La confédération syndicale de gauche (CSG) a une nouvelle fois réclamé des amendements à la Employment Rights Act et la Employment Relations Act. Il y a eu plus de 7 000 licenciés dans le secteur privé, selon les statistiques du ministère du Travail et des Relations Industrielles, relève le syndicaliste Atma Shanto.
« Notre combat reste et restera la révision de ces deux lois », a affirmé le syndicaliste et négociateur de la Fédération des Travailleurs Unis (FTU) lors de la conférence de presse de la confédération syndicale de gauche (CSG Solidarité) sur les deux lois du travail. « L’Employment Rights Act s’avère être une arme très pointue dans les mains du secteur privé », affirme Atma Shanto. Pour ce dernier, cette législation donne le pouvoir aux patrons du secteur privé de licencier leurs employés avec aisance. Le syndicaliste a déploré qu’en 14 mois, Pravind Jugnauth, l’ex-ministre des Finances, n’ait rencontré les syndicats qu’une seule fois pour les consultations prébudgétaires.

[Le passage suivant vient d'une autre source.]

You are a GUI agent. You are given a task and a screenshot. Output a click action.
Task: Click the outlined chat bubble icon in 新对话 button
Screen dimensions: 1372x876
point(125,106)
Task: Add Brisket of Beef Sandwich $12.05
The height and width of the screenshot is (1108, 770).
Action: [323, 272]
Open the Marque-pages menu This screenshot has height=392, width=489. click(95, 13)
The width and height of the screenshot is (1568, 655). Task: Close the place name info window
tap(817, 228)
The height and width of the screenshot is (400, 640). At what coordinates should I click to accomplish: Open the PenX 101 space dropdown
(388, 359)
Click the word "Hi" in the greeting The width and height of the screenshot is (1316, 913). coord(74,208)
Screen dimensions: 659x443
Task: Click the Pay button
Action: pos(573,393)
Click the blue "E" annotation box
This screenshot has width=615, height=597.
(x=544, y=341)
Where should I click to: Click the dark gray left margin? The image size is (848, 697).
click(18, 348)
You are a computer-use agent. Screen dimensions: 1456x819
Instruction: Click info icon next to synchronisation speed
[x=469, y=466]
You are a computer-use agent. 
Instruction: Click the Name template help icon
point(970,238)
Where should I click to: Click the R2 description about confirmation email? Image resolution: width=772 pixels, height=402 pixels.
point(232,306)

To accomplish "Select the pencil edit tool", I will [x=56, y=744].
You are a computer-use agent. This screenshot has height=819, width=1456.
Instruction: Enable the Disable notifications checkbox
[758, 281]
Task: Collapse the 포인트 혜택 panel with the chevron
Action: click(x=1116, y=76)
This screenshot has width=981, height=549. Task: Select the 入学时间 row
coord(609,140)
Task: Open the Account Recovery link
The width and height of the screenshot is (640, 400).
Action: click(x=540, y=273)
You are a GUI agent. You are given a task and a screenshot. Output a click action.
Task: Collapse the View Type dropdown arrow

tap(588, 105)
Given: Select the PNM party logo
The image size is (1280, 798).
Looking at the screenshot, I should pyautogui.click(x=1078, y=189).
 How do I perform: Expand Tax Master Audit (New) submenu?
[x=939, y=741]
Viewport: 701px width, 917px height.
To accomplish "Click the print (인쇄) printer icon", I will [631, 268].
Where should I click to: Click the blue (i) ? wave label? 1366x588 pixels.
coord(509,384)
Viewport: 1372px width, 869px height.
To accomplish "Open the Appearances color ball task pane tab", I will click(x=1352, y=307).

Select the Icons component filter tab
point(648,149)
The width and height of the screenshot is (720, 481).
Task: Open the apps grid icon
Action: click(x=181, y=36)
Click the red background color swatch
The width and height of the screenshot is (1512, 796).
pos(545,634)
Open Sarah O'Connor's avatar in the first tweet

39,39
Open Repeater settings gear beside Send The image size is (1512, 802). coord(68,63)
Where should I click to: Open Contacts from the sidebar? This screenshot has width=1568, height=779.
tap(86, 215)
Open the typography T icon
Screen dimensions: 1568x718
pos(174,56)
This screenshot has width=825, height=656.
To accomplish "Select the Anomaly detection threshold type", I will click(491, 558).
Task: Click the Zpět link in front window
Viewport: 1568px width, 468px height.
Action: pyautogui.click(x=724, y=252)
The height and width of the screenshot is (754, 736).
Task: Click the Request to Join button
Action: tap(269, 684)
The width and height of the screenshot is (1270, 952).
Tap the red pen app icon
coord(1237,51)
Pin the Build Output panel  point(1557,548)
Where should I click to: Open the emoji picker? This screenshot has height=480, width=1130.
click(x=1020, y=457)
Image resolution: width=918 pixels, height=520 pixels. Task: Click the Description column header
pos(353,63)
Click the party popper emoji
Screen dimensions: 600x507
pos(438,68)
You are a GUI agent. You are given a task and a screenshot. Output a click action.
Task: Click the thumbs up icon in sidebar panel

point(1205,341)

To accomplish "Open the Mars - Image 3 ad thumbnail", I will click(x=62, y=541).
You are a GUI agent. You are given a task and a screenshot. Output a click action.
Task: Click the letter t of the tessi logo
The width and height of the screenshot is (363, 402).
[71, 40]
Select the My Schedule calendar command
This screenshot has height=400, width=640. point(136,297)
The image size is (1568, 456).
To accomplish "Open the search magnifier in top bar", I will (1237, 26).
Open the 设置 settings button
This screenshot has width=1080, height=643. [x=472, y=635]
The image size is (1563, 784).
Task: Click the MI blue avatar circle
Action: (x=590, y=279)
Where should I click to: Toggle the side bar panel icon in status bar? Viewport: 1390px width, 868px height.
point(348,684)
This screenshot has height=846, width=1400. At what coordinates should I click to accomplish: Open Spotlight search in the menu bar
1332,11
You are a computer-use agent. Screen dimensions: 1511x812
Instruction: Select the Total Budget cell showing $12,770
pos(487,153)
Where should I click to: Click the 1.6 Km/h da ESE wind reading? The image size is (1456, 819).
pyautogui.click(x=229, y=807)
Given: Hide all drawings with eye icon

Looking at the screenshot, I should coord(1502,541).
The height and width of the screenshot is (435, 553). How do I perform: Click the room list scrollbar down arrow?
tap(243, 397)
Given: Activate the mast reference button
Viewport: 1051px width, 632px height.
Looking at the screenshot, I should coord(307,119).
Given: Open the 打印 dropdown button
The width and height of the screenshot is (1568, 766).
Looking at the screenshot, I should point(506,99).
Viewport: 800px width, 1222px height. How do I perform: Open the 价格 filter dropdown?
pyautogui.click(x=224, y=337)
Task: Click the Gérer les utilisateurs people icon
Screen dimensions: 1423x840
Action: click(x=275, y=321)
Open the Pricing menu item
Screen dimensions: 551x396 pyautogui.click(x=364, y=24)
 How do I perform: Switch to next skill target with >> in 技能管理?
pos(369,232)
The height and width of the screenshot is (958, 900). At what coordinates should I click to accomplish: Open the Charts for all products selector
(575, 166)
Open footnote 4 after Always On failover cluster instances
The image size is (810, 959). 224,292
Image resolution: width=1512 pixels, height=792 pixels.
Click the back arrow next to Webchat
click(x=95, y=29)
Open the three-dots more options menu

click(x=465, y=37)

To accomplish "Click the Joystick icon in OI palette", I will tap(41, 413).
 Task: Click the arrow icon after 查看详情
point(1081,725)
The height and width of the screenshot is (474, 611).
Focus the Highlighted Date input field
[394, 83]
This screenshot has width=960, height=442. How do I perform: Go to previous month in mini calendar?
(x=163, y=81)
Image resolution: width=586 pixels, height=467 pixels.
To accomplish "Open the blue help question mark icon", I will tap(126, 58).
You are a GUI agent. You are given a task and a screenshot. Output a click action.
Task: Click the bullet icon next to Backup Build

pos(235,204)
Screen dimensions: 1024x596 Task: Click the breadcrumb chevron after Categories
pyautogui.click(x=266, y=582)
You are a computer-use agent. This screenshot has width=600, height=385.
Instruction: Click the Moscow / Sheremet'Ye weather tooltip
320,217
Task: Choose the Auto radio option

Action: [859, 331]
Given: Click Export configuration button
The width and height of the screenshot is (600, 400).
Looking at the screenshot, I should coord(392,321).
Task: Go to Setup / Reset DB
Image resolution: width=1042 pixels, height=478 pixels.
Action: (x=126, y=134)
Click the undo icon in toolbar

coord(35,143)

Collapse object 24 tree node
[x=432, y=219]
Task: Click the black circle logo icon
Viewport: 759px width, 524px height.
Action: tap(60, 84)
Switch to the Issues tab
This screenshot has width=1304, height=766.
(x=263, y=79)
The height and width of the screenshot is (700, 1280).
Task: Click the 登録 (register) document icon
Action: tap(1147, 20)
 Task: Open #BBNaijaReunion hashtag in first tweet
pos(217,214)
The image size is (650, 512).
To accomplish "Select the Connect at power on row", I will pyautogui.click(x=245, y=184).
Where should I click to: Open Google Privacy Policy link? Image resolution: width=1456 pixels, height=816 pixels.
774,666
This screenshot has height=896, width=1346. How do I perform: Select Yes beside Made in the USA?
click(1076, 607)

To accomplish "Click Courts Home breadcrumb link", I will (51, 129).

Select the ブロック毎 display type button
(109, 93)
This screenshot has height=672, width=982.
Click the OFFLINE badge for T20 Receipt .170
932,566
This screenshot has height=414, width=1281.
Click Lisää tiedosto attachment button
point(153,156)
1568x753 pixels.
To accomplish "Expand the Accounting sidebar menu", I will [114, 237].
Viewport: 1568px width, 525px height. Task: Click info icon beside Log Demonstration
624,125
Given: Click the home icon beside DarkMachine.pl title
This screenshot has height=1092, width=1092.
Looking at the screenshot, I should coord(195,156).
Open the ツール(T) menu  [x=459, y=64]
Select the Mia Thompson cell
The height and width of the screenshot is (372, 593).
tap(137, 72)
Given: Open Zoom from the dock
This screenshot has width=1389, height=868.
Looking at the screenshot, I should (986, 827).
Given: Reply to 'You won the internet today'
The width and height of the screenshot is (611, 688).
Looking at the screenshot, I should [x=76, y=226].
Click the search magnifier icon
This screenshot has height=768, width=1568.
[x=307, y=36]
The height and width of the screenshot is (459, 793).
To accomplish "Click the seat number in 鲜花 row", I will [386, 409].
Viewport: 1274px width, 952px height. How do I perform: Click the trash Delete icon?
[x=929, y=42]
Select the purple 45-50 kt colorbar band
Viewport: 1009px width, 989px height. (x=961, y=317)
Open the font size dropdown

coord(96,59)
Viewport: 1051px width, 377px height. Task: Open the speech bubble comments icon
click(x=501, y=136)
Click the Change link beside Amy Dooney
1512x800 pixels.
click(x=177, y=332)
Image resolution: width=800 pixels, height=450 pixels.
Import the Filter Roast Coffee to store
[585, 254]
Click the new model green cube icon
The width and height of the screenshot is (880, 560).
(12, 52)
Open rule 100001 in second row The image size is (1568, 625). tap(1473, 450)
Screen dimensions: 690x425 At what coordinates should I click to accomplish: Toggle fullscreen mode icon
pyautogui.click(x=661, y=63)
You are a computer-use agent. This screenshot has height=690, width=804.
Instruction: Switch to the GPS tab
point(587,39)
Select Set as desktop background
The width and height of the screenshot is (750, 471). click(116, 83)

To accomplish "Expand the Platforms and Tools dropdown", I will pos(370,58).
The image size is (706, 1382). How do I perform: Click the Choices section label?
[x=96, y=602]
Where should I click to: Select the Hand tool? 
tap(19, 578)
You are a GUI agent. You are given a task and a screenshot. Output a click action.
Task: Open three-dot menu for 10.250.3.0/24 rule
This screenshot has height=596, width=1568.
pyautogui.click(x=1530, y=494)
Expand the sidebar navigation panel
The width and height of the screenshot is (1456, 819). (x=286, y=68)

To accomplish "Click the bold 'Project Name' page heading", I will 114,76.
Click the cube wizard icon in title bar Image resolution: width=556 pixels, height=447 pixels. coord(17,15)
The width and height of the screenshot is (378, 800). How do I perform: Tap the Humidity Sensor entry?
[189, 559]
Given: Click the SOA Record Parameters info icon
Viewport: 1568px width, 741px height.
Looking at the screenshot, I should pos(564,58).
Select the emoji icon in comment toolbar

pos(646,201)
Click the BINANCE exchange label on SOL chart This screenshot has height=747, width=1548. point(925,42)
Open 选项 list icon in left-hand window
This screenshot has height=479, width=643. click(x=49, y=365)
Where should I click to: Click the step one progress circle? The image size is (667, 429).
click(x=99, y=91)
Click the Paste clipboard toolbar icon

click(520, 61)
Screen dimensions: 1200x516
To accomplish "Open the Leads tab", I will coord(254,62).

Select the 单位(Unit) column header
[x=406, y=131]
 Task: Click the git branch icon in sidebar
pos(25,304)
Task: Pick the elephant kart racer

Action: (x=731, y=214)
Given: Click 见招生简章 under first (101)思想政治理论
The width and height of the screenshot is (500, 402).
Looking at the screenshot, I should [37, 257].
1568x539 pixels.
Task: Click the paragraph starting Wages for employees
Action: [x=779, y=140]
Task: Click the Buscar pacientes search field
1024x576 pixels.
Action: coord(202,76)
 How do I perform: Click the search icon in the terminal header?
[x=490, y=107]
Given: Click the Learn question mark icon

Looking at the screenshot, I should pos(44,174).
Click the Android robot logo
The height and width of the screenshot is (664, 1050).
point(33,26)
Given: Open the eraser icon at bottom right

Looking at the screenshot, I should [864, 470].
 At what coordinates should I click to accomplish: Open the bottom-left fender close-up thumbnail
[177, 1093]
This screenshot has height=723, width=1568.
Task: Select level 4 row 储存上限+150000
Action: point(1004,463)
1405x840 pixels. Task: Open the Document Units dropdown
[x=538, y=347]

Atma Shanto relève que le ministre de Travail Shakeel Mohamed avait lui-même dénoncé un abus du secteur privé en mai dernier, depuis la promulgation des nouvelles législations. Le ministre avait rencontré des mouvements syndicaux et pris en compte leurs propositions en soutenant que certains des amendements proposés seraient débattus devant le Conseil des ministres. « Rien n’a été fait depuis cette réunion… Nous attendons toujours des réponses », affirme Atma Shanto. CSG Solidarité attend la rentrée parlementaire pour voir comme les choses évoluent.
Pour Atma Shanto, les premières victimes de la Employment Rights Act sont des ex-employés de l’Hôtel Ambre du Groupe Apavou. « Cette loi a été proclamée le 2 février 2009, soit le lendemain du jour célébrant la liberté », souligne-t-il.
Les délégués de CSG Solidarité organisent un séminaire le jeudi 25 août au Foyer Fiat à Petite-Rivière pour parler de ces lois. Une campagne de mobilisation est aussi prévue, indiquent les membres de la confédération.